5. O acórdão utiliza dois argumentos. Diz que, tendo eu optado por ir ao encontro, fui eu que criei o perigo! Por outro lado, numa extraordinária ponderação de valores, não vislumbra qualquer supremacia do meu direito à honra e à defesa da verdade sobre o direito à palavra do corruptor.
Duvidam que um tribunal superior do vosso país sustente tais propósitos insultuosos para qualquer consciência cívica? Leiam o acórdão e julguem por vós.
6. Mas o mais grave é que o tribunal, para legitimar a condenação, sem pedido de ninguém e sem consultar nenhuma das provas do julgamento, decidiu alterar a matéria de facto dada como assente, invertendo o seu sentido.

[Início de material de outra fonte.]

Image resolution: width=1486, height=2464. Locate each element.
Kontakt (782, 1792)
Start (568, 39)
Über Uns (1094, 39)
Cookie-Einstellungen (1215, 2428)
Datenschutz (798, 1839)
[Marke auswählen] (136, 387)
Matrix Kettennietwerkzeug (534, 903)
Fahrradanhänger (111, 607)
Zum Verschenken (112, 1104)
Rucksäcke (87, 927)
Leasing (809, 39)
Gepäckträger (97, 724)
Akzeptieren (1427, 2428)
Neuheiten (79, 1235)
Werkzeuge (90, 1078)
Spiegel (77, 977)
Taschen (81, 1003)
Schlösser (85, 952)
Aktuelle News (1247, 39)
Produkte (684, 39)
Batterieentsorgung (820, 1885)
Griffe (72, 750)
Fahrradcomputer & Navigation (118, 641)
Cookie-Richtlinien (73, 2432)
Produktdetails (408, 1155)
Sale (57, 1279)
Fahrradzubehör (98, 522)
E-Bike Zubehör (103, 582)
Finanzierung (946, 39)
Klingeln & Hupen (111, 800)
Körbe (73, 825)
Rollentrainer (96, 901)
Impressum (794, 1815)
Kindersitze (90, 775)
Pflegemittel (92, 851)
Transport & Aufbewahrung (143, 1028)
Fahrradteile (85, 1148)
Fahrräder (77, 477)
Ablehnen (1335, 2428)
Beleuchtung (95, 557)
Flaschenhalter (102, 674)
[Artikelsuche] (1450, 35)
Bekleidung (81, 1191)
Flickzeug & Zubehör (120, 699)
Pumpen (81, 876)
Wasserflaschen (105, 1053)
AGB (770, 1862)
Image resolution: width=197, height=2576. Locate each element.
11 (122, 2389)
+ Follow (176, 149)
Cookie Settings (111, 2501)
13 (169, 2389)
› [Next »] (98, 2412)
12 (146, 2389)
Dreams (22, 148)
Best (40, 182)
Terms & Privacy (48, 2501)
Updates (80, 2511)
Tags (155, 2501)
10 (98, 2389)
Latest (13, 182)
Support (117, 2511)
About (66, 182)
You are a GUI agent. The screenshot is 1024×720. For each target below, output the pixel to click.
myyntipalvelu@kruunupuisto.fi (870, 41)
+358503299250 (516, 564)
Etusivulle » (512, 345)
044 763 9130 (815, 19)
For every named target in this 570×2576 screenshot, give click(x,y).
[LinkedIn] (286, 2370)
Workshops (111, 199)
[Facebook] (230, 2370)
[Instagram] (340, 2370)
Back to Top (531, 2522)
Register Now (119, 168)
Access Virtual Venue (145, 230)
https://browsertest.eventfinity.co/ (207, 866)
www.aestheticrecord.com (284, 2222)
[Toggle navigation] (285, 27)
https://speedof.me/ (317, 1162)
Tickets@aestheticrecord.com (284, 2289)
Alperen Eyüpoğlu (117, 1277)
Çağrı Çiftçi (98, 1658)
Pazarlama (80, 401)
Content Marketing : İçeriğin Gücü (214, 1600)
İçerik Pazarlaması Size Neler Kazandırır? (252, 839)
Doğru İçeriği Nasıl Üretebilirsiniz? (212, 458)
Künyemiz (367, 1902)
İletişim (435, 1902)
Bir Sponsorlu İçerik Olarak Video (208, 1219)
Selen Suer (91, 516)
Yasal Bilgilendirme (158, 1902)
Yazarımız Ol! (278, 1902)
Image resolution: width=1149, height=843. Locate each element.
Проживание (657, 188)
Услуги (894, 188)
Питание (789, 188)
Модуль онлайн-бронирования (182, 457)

Onde se lia que não fora provado que eu actuara sabendo da natureza criminosa da minha conduta — como de facto não sabia, com uma convicção partilhada por juízes, procuradores, advogados e jurisconsultos de todo o mundo (também em Portugal) —, passou a constar que eu bem sabia que estava a cometer um crime, numa decisão eivada da mais repulsiva arbitrariedade.
Nem pediram à 1.ª instância a fundamentação que alegaram que faltava, nem determinaram novo julgamento, nem sequer aplicaram uma pena (remetendo tal escolha para a 1.ª instância, numa singular originalidade). Parece que aquilo que importava era assegurar que o denunciante da corrupção não se ia “safar”.
7. Este acórdão alcança objectivamente dois fins fundamentais: a) intimidar quem quiser denunciar a corrupção; b) humilhar o denunciante concreto deste caso, voz demasiado incómoda.
8. Mas eu não me rendo. Poderão os juízes ameaçar-me com novos processos, como um deles já fez. Poderão prender-me. Mas não me calarão.
A justiça é o mais precioso dos valores da vida em comunidade. Não pode estar nas mãos de gente desta. Por isso, continuarei este combate. Pela minha dignidade e por quem confia em mim. Pela justiça portuguesa, incluindo pela grande maioria dos juízes portugueses. Pela decência na sociedade portuguesa.